I wrote a story a couple of years ago about Arab men marrying older western women to get themselves out of a crumbling state riddled with unemployment and poverty. It was particularly evident in the tourist spots, where guides often hooked up with tourists to secure an exit route. What I found particularly interesting was that sometimes these men would have a wife back home, wherever home was, and a new wife in another country. He would visit each of them for periods of the year.

There is nothing new in people trying to escape their current situation by marrying someone better off and from a different social class or country. This has been happening forever and is not limited to any particular nationality or time frame.

When people get desperate, marriage is sometimes seen as the only way out. It is not surprising that so many Syrian refugee women marry complete strangers, often much older men, as a way of saving themselves and their family from horrible, poverty stricken conditions.

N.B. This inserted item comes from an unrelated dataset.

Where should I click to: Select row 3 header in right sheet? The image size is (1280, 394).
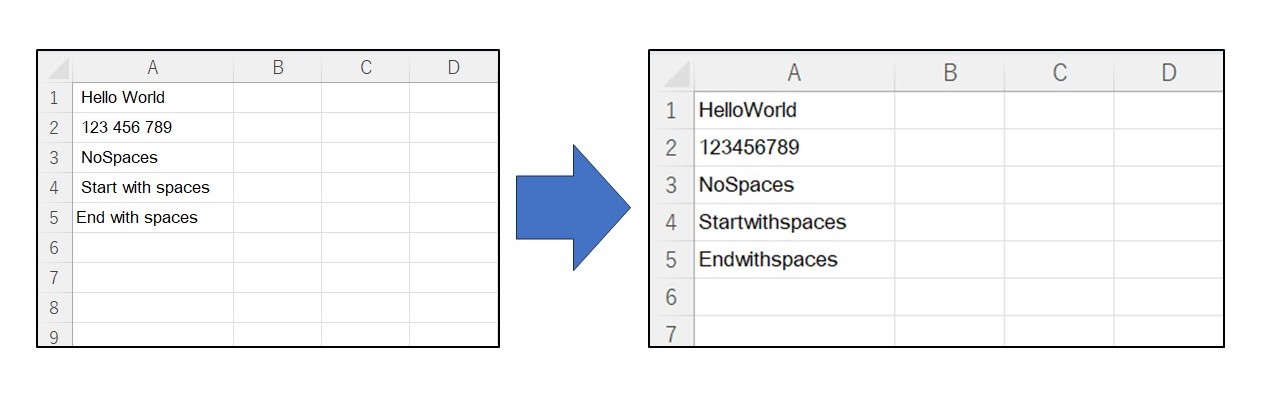pyautogui.click(x=672, y=185)
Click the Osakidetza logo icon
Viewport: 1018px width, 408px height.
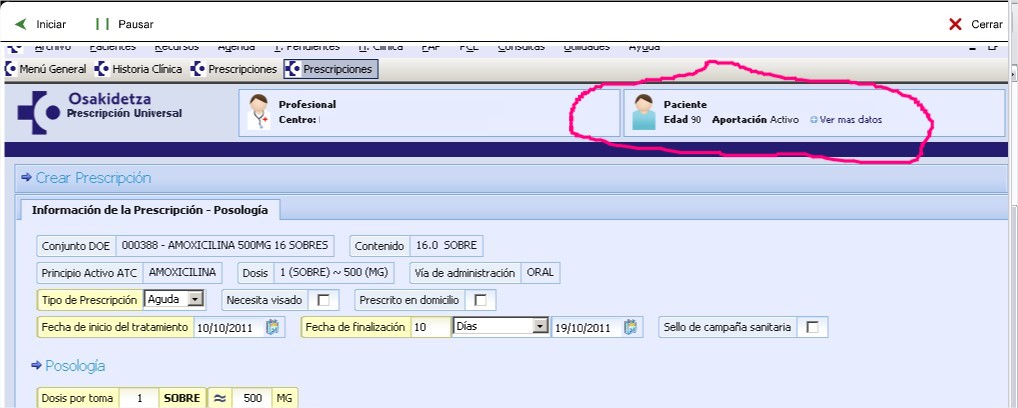click(x=38, y=110)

Whenever a country is poor or going through a tough patch, it is the children and women that are the first victims of exploitation. But often it is not that much easier on the younger men, who can end up becoming fighters for groups that are simply using them.

Coming back to marriage, why not also believe that some simply marry for love? Who knows what the true story is about the couple I saw in that Dubai restaurant. They looked happy to me. The woman just seemed to get upset as people kept looking over at them, not giving them peace or privacy.

I also imagine it would be painful for someone to hear this all the time: “Oh, is this your mother?” No woman wants to feel old or reminded that she is from a different generation than her partner.

I always say that Prophet Mohammed married a much older woman, Sayyeda Khadija, and mourned her loss profusely, as he loved her so much. But the only wife people seem to remember and exploit, was his marriage to Sayyeda Aisha, who was a child at the time.

Recently, a controversial piece of legislation has been doing the rounds in Iraq. The Jaafari Personal Status Law states that girls as young as nine (or eight years and eight months according to the lunar calendar) can get a divorce, implying they can get married at a much younger age.

The legal age for marriage in Iraq is currently 18, or 15 with a guardian’s approval. As if there are no other bigger issues to sort out in Iraq. I get so frustrated with these societies that seem preoccupied with asserting their will and dictating how women should live.

Surely it would be better to just let women live freely and let them decide when they wish to get married or not.

It shouldn’t be about age but compatibility. If someone much younger than you makes you happy, then go for it. Life is too short to be tied to age limits and expectations.